Аристид Иванович, поджав ноги, сидит на кровати и смотрит в никуда. Он говорит:
— Лиза, не давай меня закапывать. В этих могилах столько воды.
— Значит, кремация, — говорит Лиза.
— Да, да, — торопится Аристид Иванович, — кремация. Это хорошо.
— Хорошо, — говорит Лиза.
Она садится рядом с ним (поглубже, приваливаясь к стене), и оба молчат и смотрят, словно некто показывает им важные увлекательные картинки. От шума дождя сильнее начинает шуметь в ушах кровь. Два лица — старое и молодое, отрешенное и угрюмое — обращены к шершавой белой стене. (А палатка-то невелика, кажется, что, сидя на кровати, можешь пощупать противоположную стену.)
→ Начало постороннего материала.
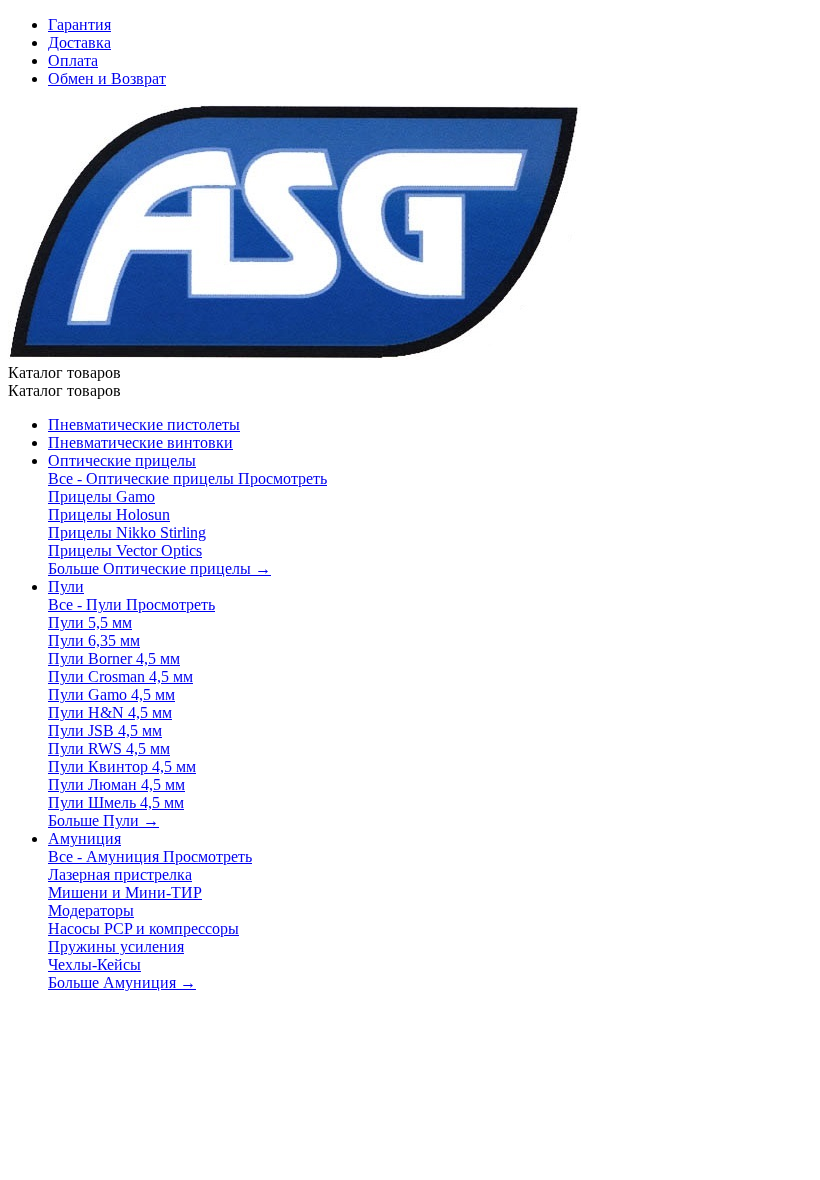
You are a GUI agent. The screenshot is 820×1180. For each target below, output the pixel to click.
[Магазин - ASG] (294, 354)
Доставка (79, 42)
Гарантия (79, 24)
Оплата (73, 60)
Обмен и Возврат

— Зачем все было? — спрашивает Лиза у стены. Аристид Иванович так и понимает, что вопрос не к нему. Он молчит, шевелит губами, беззвучно спрашивая о чем-то своем. Предполагается, очевидно, что ответ (может, будет ответ, может — нет) явится один на все вопросы — птичкой отделившись от стены или буквами просияв на стене. Огненными знаками, которые выжгут побелку, краску, штукатурку, внимательные глаза.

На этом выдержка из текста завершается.